Wetlands provide a wide range of services, such as water purification, wildlife habitat, and flood control. But what exactly is a wetland? Wetlands are transitional zones between land and aquatic ecosystems. Wetlands are characterized by three things: saturation, the presence of hydric (low-oxygen) soils, and hydrophytic (water-loving) plants. Let’s explain these one by one!
This first characteristic is obvious: wetlands are wet (saturated), at least periodically. The amount of saturation can vary greatly between wetland types. Some wetlands are flooded only seasonally.
For example, ephemeral pools are small depressions that fill with water in late winter and spring, but then dry by late summer. These pools provide excellent breeding habitat for frogs and salamanders. But you won’t find fish in these pools, which are predators of amphibian eggs and larva, because fish need year-round water.
Other wetlands such as lake and river edges are saturated more permanently. They provide foraging grounds for animals like herons, muskrats, and turtles.
In freshwater wetlands, precipitation is usually the primary factor influencing saturation. During large rain events or snow melts, depressions fill with water and rivers sometimes overflow their banks into the surrounding floodplain. Other wetlands are groundwater dependent. They are depressions that dip into underground stores of water, which makes them much less sensitive to droughts and seasonal changes.
Saturation in saltwater wetlands is primarily influenced by the tides. Low-elevation marshes get inundated twice daily with the high tide. High marshes get flooded less frequently when heavy wind or storm events push ocean water towards land.
Hydric (low oxygen) soils
Wetlands are also characterized by the presence of hydric soils. Hydric soils are soils that lack oxygen due to permanent or seasonal saturation. In drier soils, there are pores between soil particles where air moves. However, when soil is flooded, water fills the pores and prevents the flow of air. This creates the lack of oxygen, called anaerobic conditions. And this influences some of the processes that can take place in these hydric soils.
Most decomposers such as microorganisms and earthworms require oxygen. Because hydric soils are oxygen poor, organic material tends to build up rather than decay. Wetlands that are permanently flooded develop a thick organic layer, made of carbon-containing materials. Because of this buildup, wetland soils serve as important “carbon sinks” – areas that store carbon reducing carbon dioxide in the atmosphere, which is a greenhouse gas.

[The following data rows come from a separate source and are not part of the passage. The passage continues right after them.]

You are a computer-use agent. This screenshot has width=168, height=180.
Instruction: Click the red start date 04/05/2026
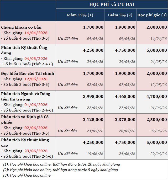click(36, 59)
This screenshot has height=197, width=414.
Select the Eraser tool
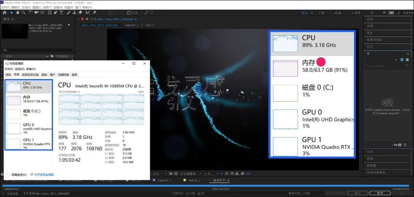(x=80, y=13)
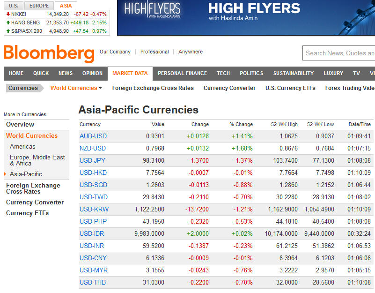The height and width of the screenshot is (293, 375).
Task: Click the Currencies breadcrumb button
Action: point(24,88)
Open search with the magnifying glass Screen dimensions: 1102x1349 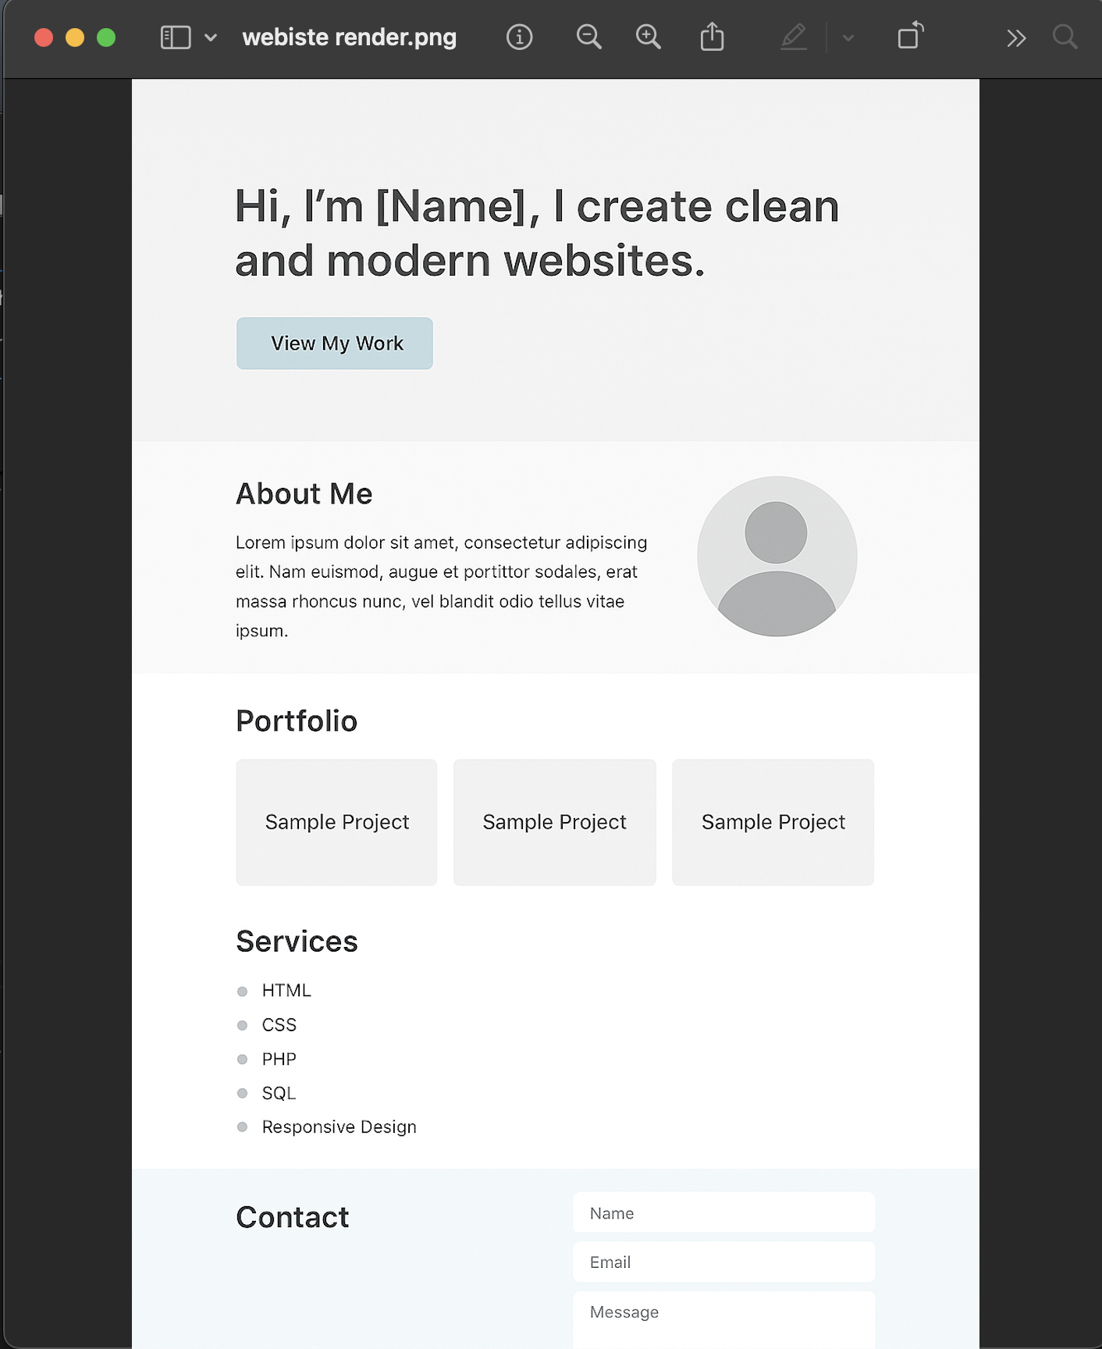[1065, 37]
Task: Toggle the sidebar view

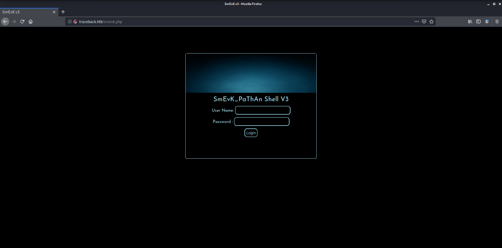Action: pyautogui.click(x=478, y=21)
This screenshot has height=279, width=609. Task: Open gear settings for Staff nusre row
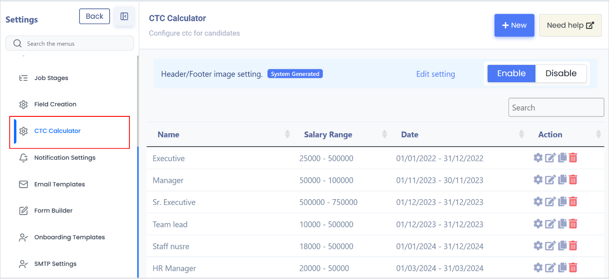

Hydrophytic (water-loving) plants
Hydrophytic translates directly to “water loving”. We all know that the green parts of plants take in carbon dioxide and produce the oxygen that we breathe. However, plant roots also require oxygen for respiration, the process of taking in oxygen to produce energy. Hydrophytic plants are specially adapted to growing in saturated soils with low oxygen levels.

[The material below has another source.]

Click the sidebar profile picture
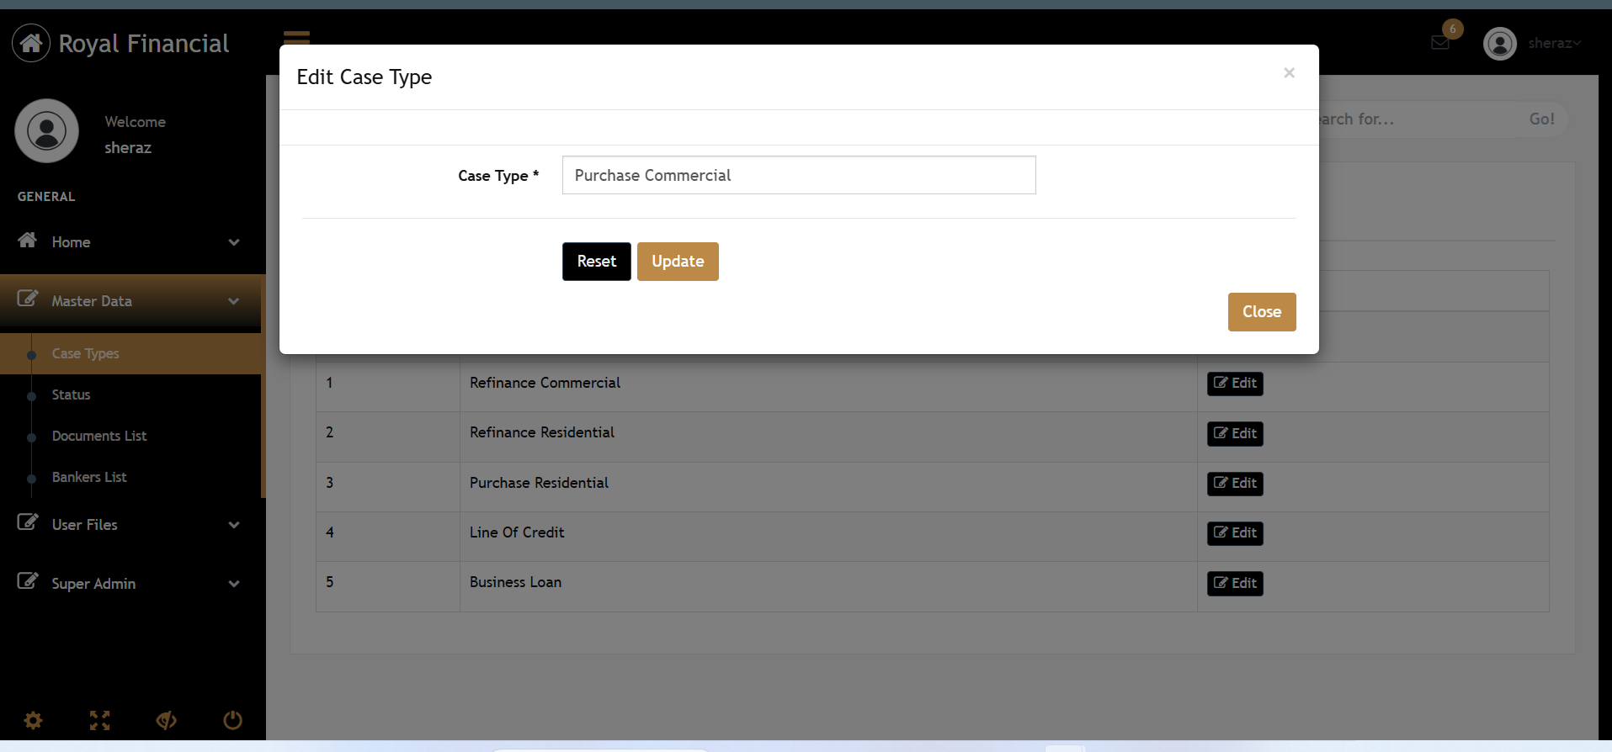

Plants have a variety of ways to cope with low-oxygen soils. Mangroves are trees that grow in saltwater wetlands. They have special roots called pneumatophores that extend above the water line, acting like a snorkel. The roots of cattails have chambers called aerenchyma containing spongy tissue. This creates internal pathways for the flow of air. Plants like duckweeds have abandoned soil altogether and instead float, roots and all, on top of the water, where they get their oxygen.
Depending on the type of wetland, plants may have other adaptations that allow them to overcome the challenges of that ecosystem. Cypress trees have roots that spread out from the trunk, called “knees.” They help to form wide buttresses that prop the tree and keep it upright during large floods. Carnivorous plants such as Venus fly-traps, pitcher plants, and sundews thrive in the nutrient-poor soils of bogs by trapping and digesting insects.
There is a great diversity of wetlands, from forested swamps to coastal saltmarshes, but what unites them all is saturation or flooding with water, oxygen-poor soil, and water loving plants.